La memoria que se reescribe con cada inflación
Los abuelos hablan de la heladera llena, de los veranos en la costa, de los estudios universitarios que no costaban un sueldo. Los nietos escuchan como si fuera ciencia ficción. Entre una generación y otra hay un abismo de ceros: los precios que se multiplican, los sueldos que se dividen, la dignidad que se resta. La memoria familiar ya no es un álbum de fotos, es una planilla de Excel donde se comparan precios de distintos años.
El Estado, esa entidad abstracta que alguna vez prometió protección, ahora es un número de gestión que nunca contesta, un trámite que se eterniza, una promesa de subsidio que llega tarde y mal. La gente no espera soluciones grandilocuentes. Espera que el semáforo funcione, que el hospital tenga medicamentos, que el colectivo pase.
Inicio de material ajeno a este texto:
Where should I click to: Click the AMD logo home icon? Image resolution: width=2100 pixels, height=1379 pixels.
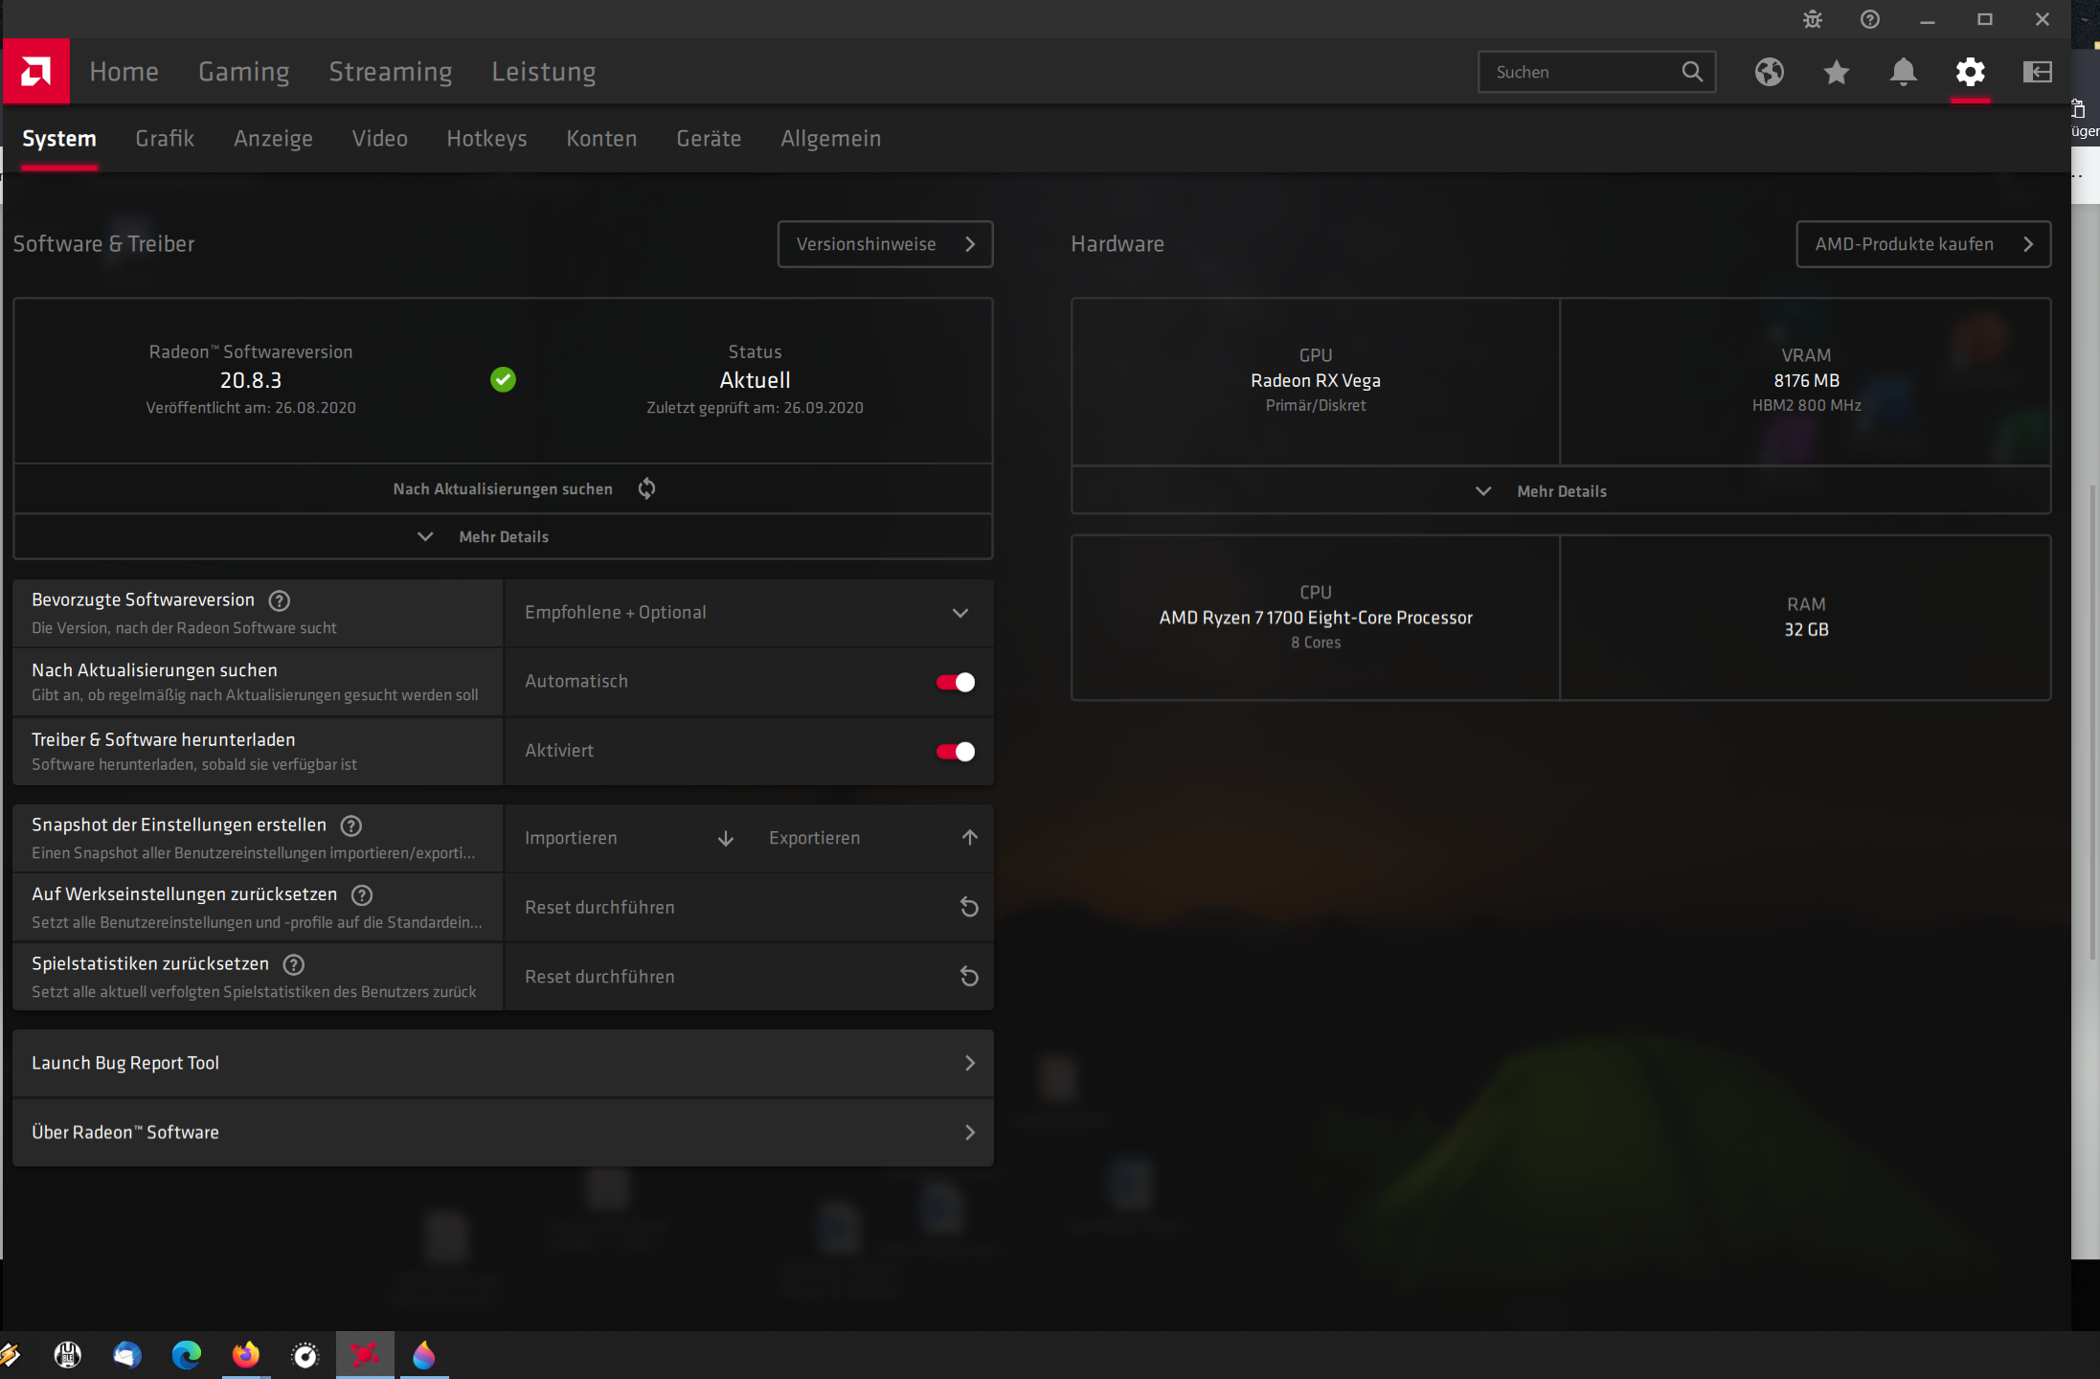(36, 72)
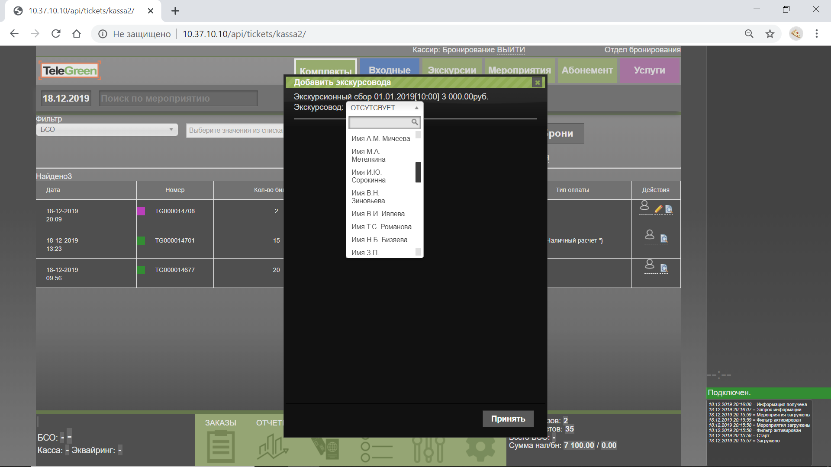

Lo básico se volvió un lujo.
La verdad que se negocia en la vereda
En el barrio, en la peluquería, en la cola del cajero automático, circula una versión de la realidad que no aparece en los diarios. Es una verdad práctica, concreta, medida en billetes. La polarización política, ese espectáculo que llena los programas de televisión, afuera se diluye. La gente no discute ideologías, discute cómo llegar a fin de mes. La manipulación informativa pierde fuerza cuando la cuenta de la luz llega con tres ceros más.
Los jóvenes miran a sus padres y no quieren ese futuro. Estudian para exámenes que no saben si servirán, practican inglés para un país que quizás nunca visiten, acumulan likes para una validación que no llena la heladera. Su identidad se construye entre el deseo de irse y la obligación de quedarse, entre el español rioplatense y el consumo cultural global, entre la herencia de crisis pasadas y la promesa de una inteligencia artificial que quizás les dé trabajo.
La clase media argentina ya no cree en los cuentos. No cree en el cuento del esfuerzo que siempre se premia, ni en el cuento del Estado protector, ni en el cuento del crecimiento que llega para todos. Lo que le queda es la evidencia concreta del día a día: el precio de la leche, la factura de la luz, la mirada del hijo que pregunta si va a haber trabajo cuando termine el colegio.
En los silencios de los domingos al mediodía, mientras la milanesa se enfría en el plato, se cocina otra cosa: una resistencia muda, una dignidad tercera, la decisión de seguir aunque no haya promesas que creer. No es heroísmo, es costumbre. No es esperanza, es inercia. La clase media argentina ya no aplaude discursos. Cuenta monedas. Y en ese contar, hay una verdad más elocuente que todos los relatos juntos.